Information provided START

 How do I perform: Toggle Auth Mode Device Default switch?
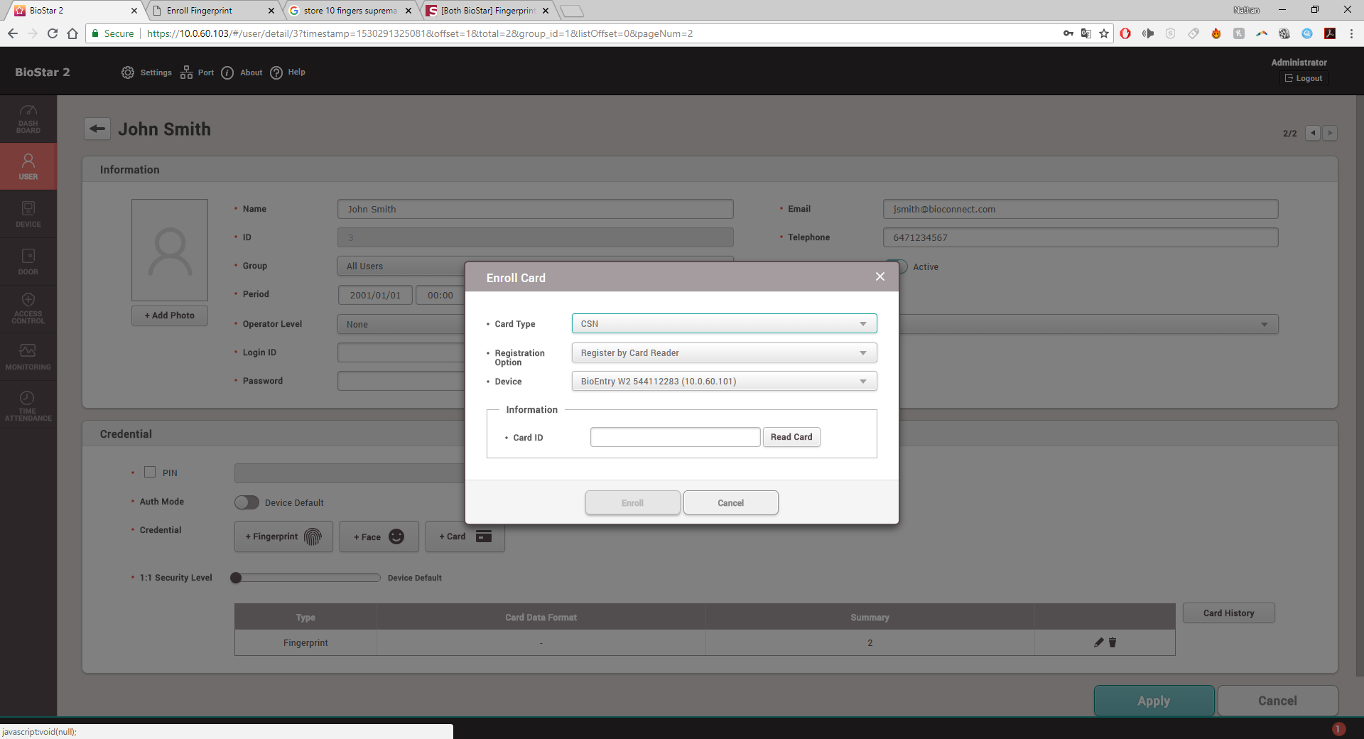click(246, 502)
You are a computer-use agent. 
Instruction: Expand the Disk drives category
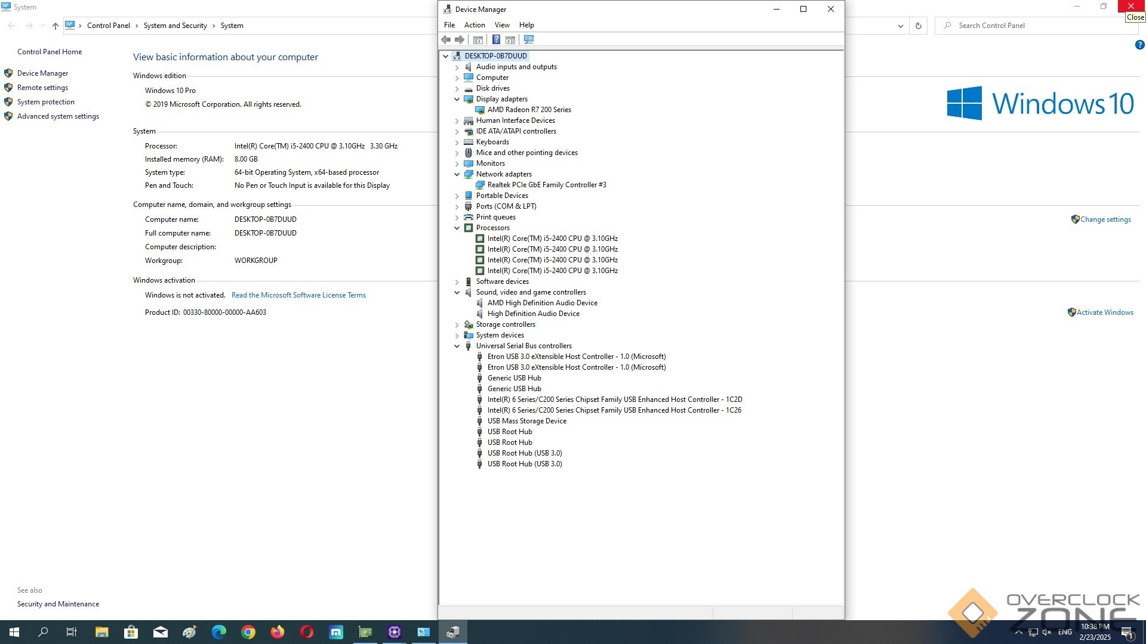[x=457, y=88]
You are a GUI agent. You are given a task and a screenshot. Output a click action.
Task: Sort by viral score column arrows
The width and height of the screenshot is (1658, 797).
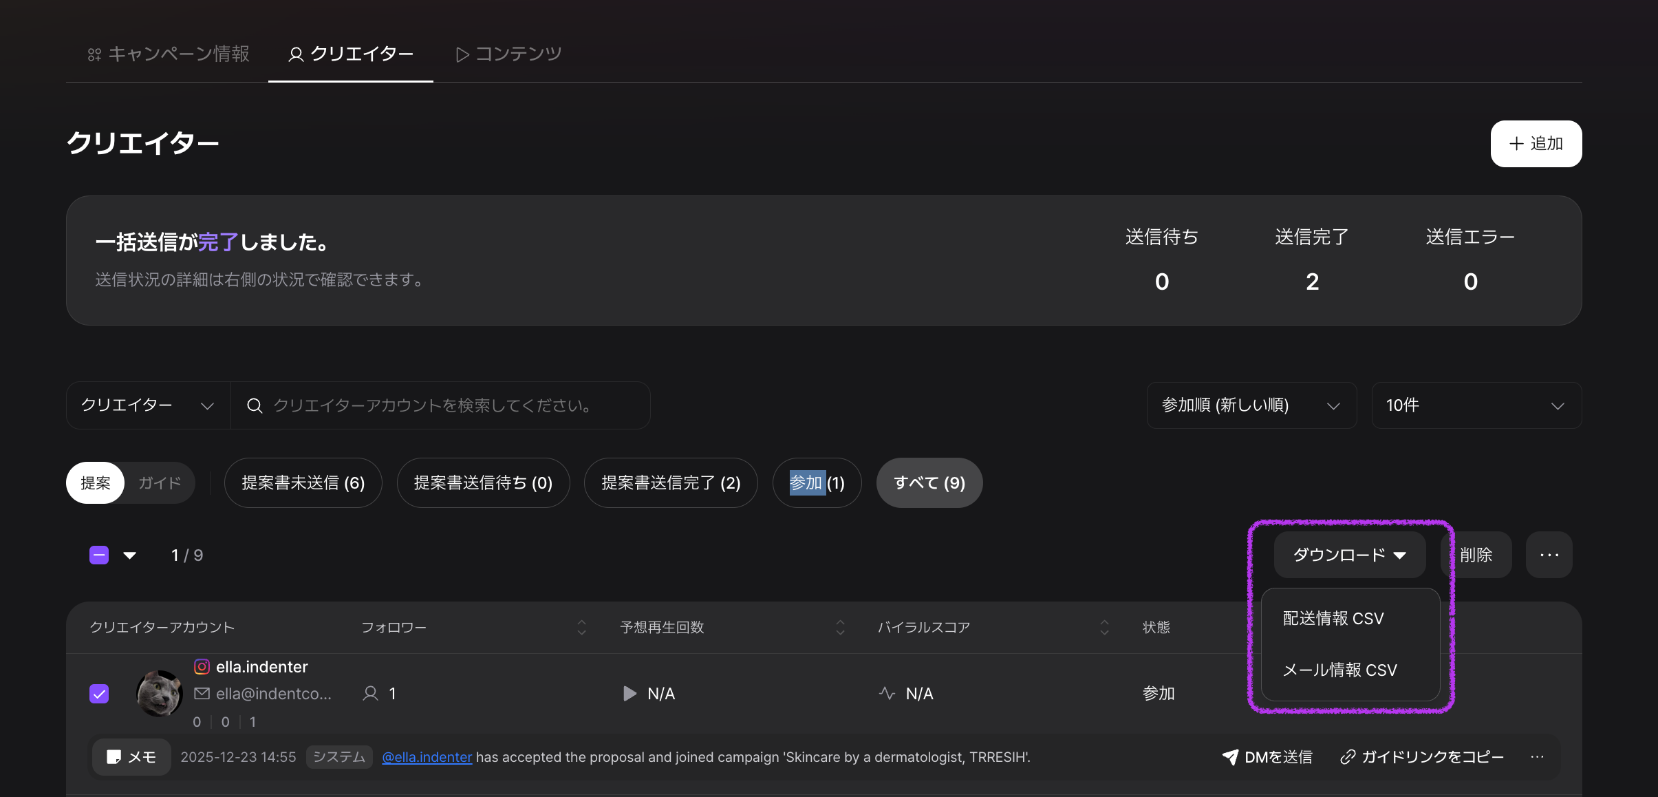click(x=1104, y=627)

Information provided END

— Task —
Emit an exact copy of the lines from the line bearing "You are a GUI" through the last line above, inclusive, and leave the images out.

— Solved problem —
You are a GUI agent. You are given a task and a screenshot. Output a click action.
Task: Sort by viral score column arrows
The width and height of the screenshot is (1658, 797).
click(x=1104, y=627)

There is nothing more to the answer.